We were assisted throughout the inspection by the registered manager. A registered manager is a person who has registered with the Care Quality Commission to manage the service. Like registered providers, they are ‘registered persons’. Registered persons have legal responsibility for meeting the requirements in the Health and Social Care Act 2008 and associated Regulations about how the service is run. The registered manager at Instant Care had been registered since June 2017.
The training and induction records demonstrated that all staff had received safeguarding training. Staff told us what it was for and what action they would take if abuse was suspected or witnessed.
The service had risk assessments in place and managed risks safely. These included moving and handling assessments, environmental risk assessments, a household safety hazard checklist and health related risk assessments.
We looked at both care files in people’s homes and observed that medication was managed safely. Staff were trained and people’s needs were met in line with the support agreed in their care plan. We have made a recommendation about how the provider records and lists medications in the Medication Administration Records.
The service had robust recruitment procedures in place which helped to protect people against the risk of unsuitable staff. Appropriate checks were carried out before staff began working for the service.
At the time of the inspection the service was relatively small with two people using the service. Staff told us they had enough time to carry out their roles well. This was confirmed by the people who used the service. The service had not missed any visits in the previous year.
Infection control was covered in the induction and practice was checked through spot checks carried out by senior staff.

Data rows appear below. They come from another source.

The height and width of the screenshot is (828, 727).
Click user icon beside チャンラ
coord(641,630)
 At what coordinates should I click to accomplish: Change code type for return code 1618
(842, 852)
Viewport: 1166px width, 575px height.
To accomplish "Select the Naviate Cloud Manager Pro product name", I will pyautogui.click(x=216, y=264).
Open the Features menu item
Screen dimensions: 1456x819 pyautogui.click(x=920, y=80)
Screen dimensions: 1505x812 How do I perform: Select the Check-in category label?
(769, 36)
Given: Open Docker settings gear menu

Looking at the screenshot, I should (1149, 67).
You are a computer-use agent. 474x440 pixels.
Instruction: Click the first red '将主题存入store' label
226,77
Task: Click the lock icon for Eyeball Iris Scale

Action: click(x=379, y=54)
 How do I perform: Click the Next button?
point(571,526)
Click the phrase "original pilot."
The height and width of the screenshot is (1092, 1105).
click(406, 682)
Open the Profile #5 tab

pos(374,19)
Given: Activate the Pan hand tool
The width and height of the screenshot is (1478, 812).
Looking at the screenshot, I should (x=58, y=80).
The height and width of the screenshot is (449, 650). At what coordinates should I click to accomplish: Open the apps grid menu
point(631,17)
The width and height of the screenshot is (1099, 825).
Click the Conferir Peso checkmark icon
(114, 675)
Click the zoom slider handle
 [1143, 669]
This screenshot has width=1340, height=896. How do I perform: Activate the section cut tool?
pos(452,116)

This was well managed and staff understood their responsibilities and people using the service reported good practice in this area.
Both people that we visited confirmed that they were happy with the support from the provider and that their needs were being met as agreed in the assessment and recorded in the care plan.
Good support was in place for staff. This included a four-day induction, mandatory training and regular supervision. Staff told us that it was easy to access support from the registered manager.
Support with food and drink was identified in the initial assessment and was transferred into the support plan. The support plans we looked at contained sufficient information and guidance and the people we spoke to reported being happy with the support they received.
The service was responsive to people’s health needs. People gave us examples of when the service had responded to their needs.
People we spoke with told us staff were kind, caring and reliable. We observed this during our inspection and found no evidence to the contrary. The service had a positive culture which was person centred and achieved good outcomes for people using the service.
People’s independence was promoted and staff were very clear that it was their role to encourage people to do as much as possible for themselves before providing an intervention.
People were routinely involved in their care and were asked for regular feedback which was recorded. The feedback that we looked at was positive.
The service met the Accessible Information Standard. They routinely asked what people’s communication needs and preferences were and these were clearly recorded in the people’s files that we looked at.
Access to independent advocacy was promoted and information about how to contact these services were in the two files that we looked at in people’s homes.
People's care plans were individualised and person centred. People were asked about their past histories and their likes and dislikes and a date had been set to review the care. We could see that the service had also been flexible and had changed care plans when requested to do so.
The service had received no complaints. There were good systems in place to manage complaints. This included a clear policy and templates to use to record complaints.
The service had internal quality assurance systems in place to monitor performance and to drive improvement. These included spot checks and audits.